DIRECTIONS FOR THIS TASK →
Continue the forum thread about burning DVDs after using DVD Shrink, picking up after its last post.

--- start TEXT SHOWN ---

# dvd burning after dvd shrink?



## Bigshow1030

Morning everyone,
I have used dvd shrink to put my backups on my computer of my personal dvd's....question is now that I have them on my computer's harddrive what software is the best one to put them back on to a dvd? I do not have a dvd burner yet because I was waiting to see which one you guys think is the best and also after I get the dvd burner how is this software going to work? So basically opinions on dvd burners and what software is the best and most easiest to use when it comes to putting dvds back together on a disk?


----------



## robina_80

get a NEC 3500 dvd +-dvdrewriter
and get Nero burning rom


----------



## Switch

If you can get that NEC burner from newegg, I think it comes with Nero OEM bundled with it.

Use DVD Shrink to burn the movies back to DVD. I take it you either ripped the files out and stored them, or burnt an image to the hard drive. Either way, use DVD Shrink to make the copies to the DVDs. DVD Shrink uses nero I believe as the burning program interface.

--- end TEXT SHOWN ---
--- start DATA SUPPLIED ---

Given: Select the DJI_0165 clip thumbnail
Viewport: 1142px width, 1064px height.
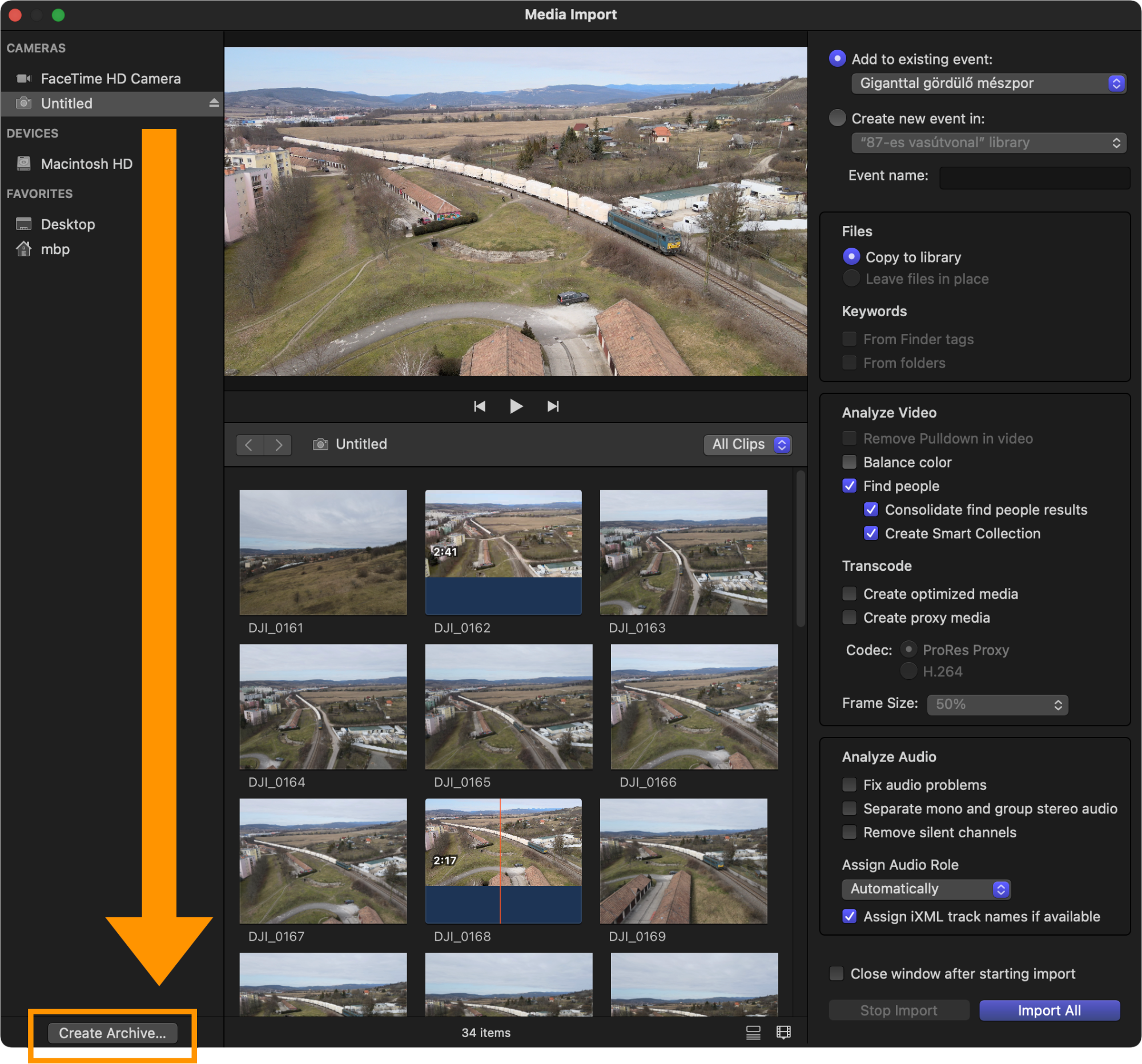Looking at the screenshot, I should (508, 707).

--- end DATA SUPPLIED ---
--- start DATA SUPPLIED ---

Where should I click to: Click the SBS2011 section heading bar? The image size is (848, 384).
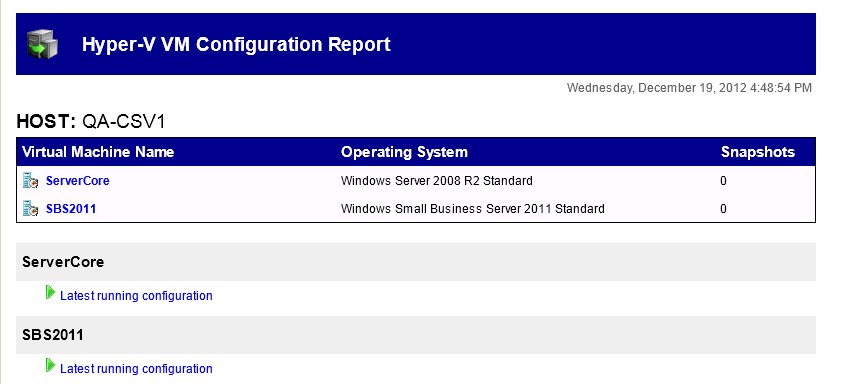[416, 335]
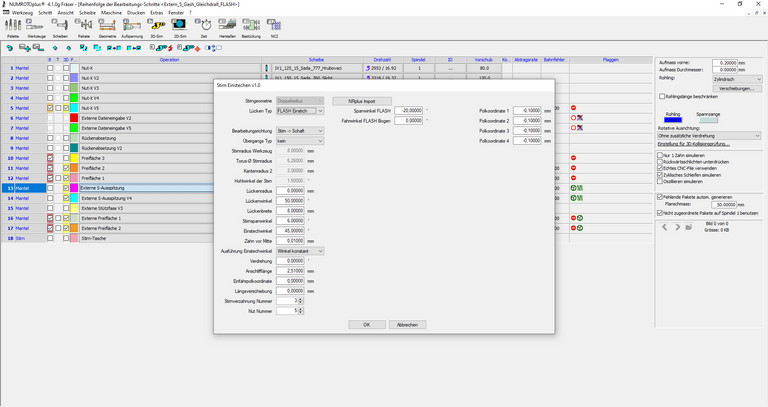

--- end DATA SUPPLIED ---

EXERCISE OUTPUT →
----------



## jancz3rt

*No No No!*

Nec 3500 is good but the REVIEWS are much better for the 3520 MODEL! Make sure you get hold of that one instead. It's almost the same price and does a generally better job of burning. This goes for its ability to burn to DVDs as well as read them. This new model has no problems with scratched CDs and DVDs...

JAN


----------



## Bigshow1030

*ok*

that takes care of the burner part .....I know you said to go with nero ....which I do have installed on my computer, I am not sure to go with nero express or something like that.....but Is it just Plain Nero burning rom, is that what it is called? Also, I have seen that there are dvd - and also there are dvd+ discs.....what the heck does all the +- stuff mean?


----------



## Bigshow1030

*or*

Does it really even matter or is it something of importance?


----------



## Bigshow1030

*dvd -*

so I have heard these discs are better but which ones go with which burners?


----------



## robina_80

dvd-r


----------



## Bigshow1030

*ok*

I was under the understanding that only certain discs work with certain drives.....


----------



## robina_80

yeah like a dvd rw+ will only burn to dvd+ and a dvd- will do dvd- if i was you get what jan says a 3520 which is what i meant and get a dvd rw+-


----------



## Bigshow1030

*thanks*

thank you,,,,,,, that sums up my other question .......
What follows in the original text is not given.